▶ Activity
Reproduce the data exactly. Omit no record.

▶ Working data

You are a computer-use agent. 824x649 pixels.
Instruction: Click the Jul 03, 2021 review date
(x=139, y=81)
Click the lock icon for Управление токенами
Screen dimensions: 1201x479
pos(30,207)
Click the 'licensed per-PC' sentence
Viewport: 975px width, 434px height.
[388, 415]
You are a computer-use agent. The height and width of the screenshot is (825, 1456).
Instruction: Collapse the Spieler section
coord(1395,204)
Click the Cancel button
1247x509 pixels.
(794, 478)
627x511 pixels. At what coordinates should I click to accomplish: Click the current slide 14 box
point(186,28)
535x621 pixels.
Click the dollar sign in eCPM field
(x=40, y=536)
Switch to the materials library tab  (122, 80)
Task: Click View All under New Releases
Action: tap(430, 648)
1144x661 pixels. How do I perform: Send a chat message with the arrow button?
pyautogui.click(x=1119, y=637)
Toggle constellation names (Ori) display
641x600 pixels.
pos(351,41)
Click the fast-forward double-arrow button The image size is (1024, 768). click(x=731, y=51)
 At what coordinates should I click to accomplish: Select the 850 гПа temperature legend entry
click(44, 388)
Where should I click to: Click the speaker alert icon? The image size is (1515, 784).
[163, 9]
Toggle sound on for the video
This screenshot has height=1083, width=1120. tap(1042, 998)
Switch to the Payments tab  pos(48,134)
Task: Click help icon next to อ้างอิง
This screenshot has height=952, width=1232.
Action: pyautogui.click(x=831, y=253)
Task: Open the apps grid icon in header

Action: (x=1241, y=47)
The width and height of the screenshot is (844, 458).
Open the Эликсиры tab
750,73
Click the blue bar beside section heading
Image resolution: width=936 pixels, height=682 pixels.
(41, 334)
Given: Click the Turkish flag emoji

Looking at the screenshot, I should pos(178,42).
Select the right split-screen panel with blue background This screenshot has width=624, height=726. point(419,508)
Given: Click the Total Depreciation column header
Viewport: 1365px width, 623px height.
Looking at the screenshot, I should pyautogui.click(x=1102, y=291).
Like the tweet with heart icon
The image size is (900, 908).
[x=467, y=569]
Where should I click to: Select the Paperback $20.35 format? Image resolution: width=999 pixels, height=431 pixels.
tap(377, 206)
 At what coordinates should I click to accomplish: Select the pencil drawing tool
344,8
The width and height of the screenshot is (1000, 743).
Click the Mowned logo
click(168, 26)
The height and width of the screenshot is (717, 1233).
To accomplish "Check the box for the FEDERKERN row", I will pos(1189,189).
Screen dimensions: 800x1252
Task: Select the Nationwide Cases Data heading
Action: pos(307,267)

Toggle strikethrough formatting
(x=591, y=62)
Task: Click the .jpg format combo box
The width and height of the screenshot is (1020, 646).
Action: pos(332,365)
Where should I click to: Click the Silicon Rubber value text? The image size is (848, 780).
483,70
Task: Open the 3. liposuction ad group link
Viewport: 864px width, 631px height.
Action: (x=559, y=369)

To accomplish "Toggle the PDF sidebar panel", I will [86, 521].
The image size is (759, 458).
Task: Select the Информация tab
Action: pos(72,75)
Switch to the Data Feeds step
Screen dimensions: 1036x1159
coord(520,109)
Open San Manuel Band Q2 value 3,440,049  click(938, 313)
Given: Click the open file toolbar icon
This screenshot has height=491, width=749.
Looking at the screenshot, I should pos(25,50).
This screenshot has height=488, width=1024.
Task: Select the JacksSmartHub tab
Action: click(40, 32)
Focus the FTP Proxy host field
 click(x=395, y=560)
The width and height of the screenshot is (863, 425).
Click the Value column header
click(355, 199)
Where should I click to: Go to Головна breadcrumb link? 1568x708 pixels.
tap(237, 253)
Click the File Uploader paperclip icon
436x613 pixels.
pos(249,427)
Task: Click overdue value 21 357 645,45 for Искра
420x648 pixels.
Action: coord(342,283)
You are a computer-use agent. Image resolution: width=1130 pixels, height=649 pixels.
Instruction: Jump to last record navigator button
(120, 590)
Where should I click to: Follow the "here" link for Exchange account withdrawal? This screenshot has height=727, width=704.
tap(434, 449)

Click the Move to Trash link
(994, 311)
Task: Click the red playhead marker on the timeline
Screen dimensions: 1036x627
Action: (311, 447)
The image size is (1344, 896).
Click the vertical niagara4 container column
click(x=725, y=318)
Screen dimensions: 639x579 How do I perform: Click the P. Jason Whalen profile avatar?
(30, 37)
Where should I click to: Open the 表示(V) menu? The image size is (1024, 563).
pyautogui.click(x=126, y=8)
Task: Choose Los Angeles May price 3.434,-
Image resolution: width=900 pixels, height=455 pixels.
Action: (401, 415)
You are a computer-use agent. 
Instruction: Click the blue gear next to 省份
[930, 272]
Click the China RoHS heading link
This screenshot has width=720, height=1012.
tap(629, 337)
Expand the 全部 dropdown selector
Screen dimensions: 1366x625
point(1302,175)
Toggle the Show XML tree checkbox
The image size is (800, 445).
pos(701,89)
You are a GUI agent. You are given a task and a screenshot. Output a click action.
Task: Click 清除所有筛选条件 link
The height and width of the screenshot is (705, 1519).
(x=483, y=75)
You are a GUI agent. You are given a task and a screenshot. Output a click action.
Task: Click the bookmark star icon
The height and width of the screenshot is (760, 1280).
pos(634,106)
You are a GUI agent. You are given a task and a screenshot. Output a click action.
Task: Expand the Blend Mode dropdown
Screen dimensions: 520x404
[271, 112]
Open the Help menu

▶ Solution for this problem
You are a computer-use agent. 824x649 pixels.
Instruction: Click the Jul 03, 2021 review date
(x=139, y=81)
Click the lock icon for Управление токенами
Screen dimensions: 1201x479
pos(30,207)
Click the 'licensed per-PC' sentence
Viewport: 975px width, 434px height.
[388, 415]
You are a computer-use agent. The height and width of the screenshot is (825, 1456).
Instruction: Collapse the Spieler section
coord(1395,204)
Click the Cancel button
1247x509 pixels.
(794, 478)
627x511 pixels. At what coordinates should I click to accomplish: Click the current slide 14 box
point(186,28)
535x621 pixels.
Click the dollar sign in eCPM field
(x=40, y=536)
Switch to the materials library tab  (122, 80)
Task: Click View All under New Releases
Action: tap(430, 648)
1144x661 pixels. How do I perform: Send a chat message with the arrow button?
pyautogui.click(x=1119, y=637)
Toggle constellation names (Ori) display
641x600 pixels.
pos(351,41)
Click the fast-forward double-arrow button The image size is (1024, 768). click(x=731, y=51)
 At what coordinates should I click to accomplish: Select the 850 гПа temperature legend entry
click(44, 388)
Where should I click to: Click the speaker alert icon? The image size is (1515, 784).
[163, 9]
Toggle sound on for the video
This screenshot has height=1083, width=1120. tap(1042, 998)
Switch to the Payments tab  pos(48,134)
Task: Click help icon next to อ้างอิง
This screenshot has height=952, width=1232.
Action: pyautogui.click(x=831, y=253)
Task: Open the apps grid icon in header

Action: (x=1241, y=47)
The width and height of the screenshot is (844, 458).
Open the Эликсиры tab
750,73
Click the blue bar beside section heading
Image resolution: width=936 pixels, height=682 pixels.
(41, 334)
Given: Click the Turkish flag emoji

Looking at the screenshot, I should pos(178,42).
Select the right split-screen panel with blue background This screenshot has width=624, height=726. point(419,508)
Given: Click the Total Depreciation column header
Viewport: 1365px width, 623px height.
Looking at the screenshot, I should pyautogui.click(x=1102, y=291).
Like the tweet with heart icon
The image size is (900, 908).
[x=467, y=569]
Where should I click to: Select the Paperback $20.35 format? Image resolution: width=999 pixels, height=431 pixels.
tap(377, 206)
 At what coordinates should I click to accomplish: Select the pencil drawing tool
344,8
The width and height of the screenshot is (1000, 743).
Click the Mowned logo
click(168, 26)
The height and width of the screenshot is (717, 1233).
To accomplish "Check the box for the FEDERKERN row", I will pos(1189,189).
Screen dimensions: 800x1252
Task: Select the Nationwide Cases Data heading
Action: pos(307,267)

Toggle strikethrough formatting
(x=591, y=62)
Task: Click the .jpg format combo box
The width and height of the screenshot is (1020, 646).
Action: pos(332,365)
Where should I click to: Click the Silicon Rubber value text? The image size is (848, 780).
483,70
Task: Open the 3. liposuction ad group link
Viewport: 864px width, 631px height.
Action: (x=559, y=369)

To accomplish "Toggle the PDF sidebar panel", I will [86, 521].
The image size is (759, 458).
Task: Select the Информация tab
Action: pos(72,75)
Switch to the Data Feeds step
Screen dimensions: 1036x1159
coord(520,109)
Open San Manuel Band Q2 value 3,440,049  click(938, 313)
Given: Click the open file toolbar icon
This screenshot has height=491, width=749.
Looking at the screenshot, I should pos(25,50).
This screenshot has height=488, width=1024.
Task: Select the JacksSmartHub tab
Action: click(40, 32)
Focus the FTP Proxy host field
 click(x=395, y=560)
The width and height of the screenshot is (863, 425).
Click the Value column header
click(355, 199)
Where should I click to: Go to Головна breadcrumb link? 1568x708 pixels.
tap(237, 253)
Click the File Uploader paperclip icon
436x613 pixels.
pos(249,427)
Task: Click overdue value 21 357 645,45 for Искра
420x648 pixels.
Action: coord(342,283)
You are a computer-use agent. Image resolution: width=1130 pixels, height=649 pixels.
Instruction: Jump to last record navigator button
(120, 590)
Where should I click to: Follow the "here" link for Exchange account withdrawal? This screenshot has height=727, width=704.
tap(434, 449)

Click the Move to Trash link
(994, 311)
Task: Click the red playhead marker on the timeline
Screen dimensions: 1036x627
Action: (311, 447)
The image size is (1344, 896).
Click the vertical niagara4 container column
click(x=725, y=318)
Screen dimensions: 639x579 How do I perform: Click the P. Jason Whalen profile avatar?
(30, 37)
Where should I click to: Open the 表示(V) menu? The image size is (1024, 563).
pyautogui.click(x=126, y=8)
Task: Choose Los Angeles May price 3.434,-
Image resolution: width=900 pixels, height=455 pixels.
Action: (401, 415)
You are a computer-use agent. 
Instruction: Click the blue gear next to 省份
[930, 272]
Click the China RoHS heading link
This screenshot has width=720, height=1012.
tap(629, 337)
Expand the 全部 dropdown selector
Screen dimensions: 1366x625
point(1302,175)
Toggle the Show XML tree checkbox
The image size is (800, 445).
pos(701,89)
You are a GUI agent. You are given a task and a screenshot. Output a click action.
Task: Click 清除所有筛选条件 link
The height and width of the screenshot is (705, 1519).
(x=483, y=75)
You are a GUI agent. You are given a task and a screenshot. Output a click action.
Task: Click the bookmark star icon
The height and width of the screenshot is (760, 1280).
pos(634,106)
You are a GUI agent. You are given a task and a screenshot. Output a click action.
Task: Expand the Blend Mode dropdown
Screen dimensions: 520x404
[271, 112]
Open the Help menu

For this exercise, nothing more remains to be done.